• **Text block**

>>>

A response from Save the Children
This article was published in Living Ethics: issue 85 spring 2011
As a child rights charity, we constantly ask ourselves the hard questions about what is and what is not appropriate imagery to help us raise awareness of crises around the world. We want people to be impacted by our campaigns. We want to move people to donate and support us, but the bottom line is this: the rights of the child come first and if that means pulling back on showing graphic images, then so be it.
That said, our experience tells us that while graphic and disturbing footage might provoke a strong reaction to start, over time the public becomes desensitised to awful images of suffering: they tune out and turn off, unable to process or cope with what they’re seeing. The best and most effective marketing campaigns show the extent of a problem like, say, hunger, but crucially and importantly communicate hope like, for example, a doctor administering life-saving drugs to a child.
The very best campaigns in our sector might focus on a child who is, say, weakened and at a risk of death due to hunger, who receives medical attention and then is later shown healthy and full of life. This is not some marketing gimmick: the reality is that lives can be saved in places like the Horn of Africa with very simple
interventions. The idea is to take the public on a journey with us and to tell a dramatic story without having to resort to the use of disturbing imagery.
As a signatory to the ACFID Code of Conduct, Save the Children is compelled to use images of children that respect their dignity. The original footage used in the campaign was, we felt, degrading to the two boys being filmed as they crawled in the dirt, a camera thrust in each of their faces. Even in the absence of the ACFID
Code of Conduct, we would never use images like the ones originally used in the TwoDegreesForAfrica campaign because, as a charity that stands up for the rights of children and protects their interests, we could not condone the use of imagery that, from our perspective, exploited children’s suffering.
There were other issues with the footage used in this campaign. Firstly, it was impossible to know when and where the footage was shot; was it really the Horn of Africa? Had the parents or guardians given consent for their children to be filmed in this way? Even if they had, did the parents or guardians know how the footage would be used by the film-makers?
The children were also naked from the waist down. We never use images of naked children. It is a violation of their rights to privacy and a violation of their dignity. Think for a second how the parents of Australian children might feel if all of a sudden and without their permission images of their children were broadcast on the internet showing them suffering. It is likely the parents would be extremely upset and dismayed.
And then there’s the impact on the children themselves. It is worth considering how they would feel if, years later as teenagers or adults, the footage surfaced. What impact could this have on them, and on their families and friends?
What guides our work always is the rights of the child. They have a voice too, and it is crucial to our work that we listen to children and respect their opinions on, say, whether they want to filmed, photographed or interviewed.
There are no easy answers and no quick fixes to move people to help others facing starvation. Instead we aid agencies must constantly invent new ways to engage the public to help vulnerable children and their families in places like the Horn of Africa. The impulse, however, to resort to graphic and disturbing imagery must be resisted.

<<<

• **Available data**
>>>

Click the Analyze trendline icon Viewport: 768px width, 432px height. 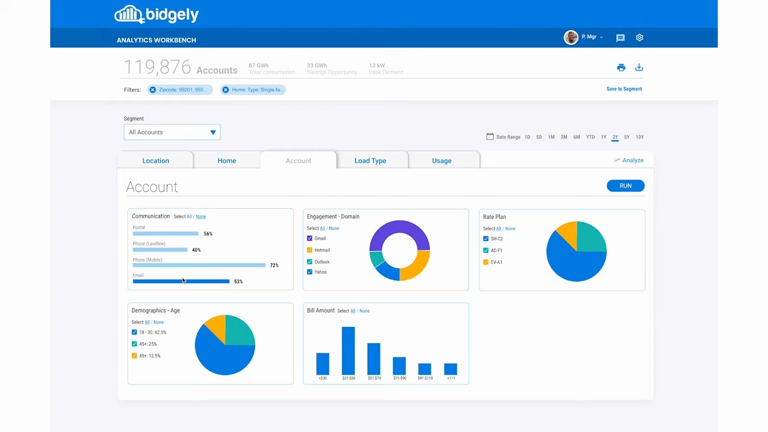pyautogui.click(x=617, y=160)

<<<

• **Exercise prompt**
Print everything from "There are no" down to "must be resisted." in the Save the Children response above, word for word.

• **Exercise answer**
There are no easy answers and no quick fixes to move people to help others facing starvation. Instead we aid agencies must constantly invent new ways to engage the public to help vulnerable children and their families in places like the Horn of Africa. The impulse, however, to resort to graphic and disturbing imagery must be resisted.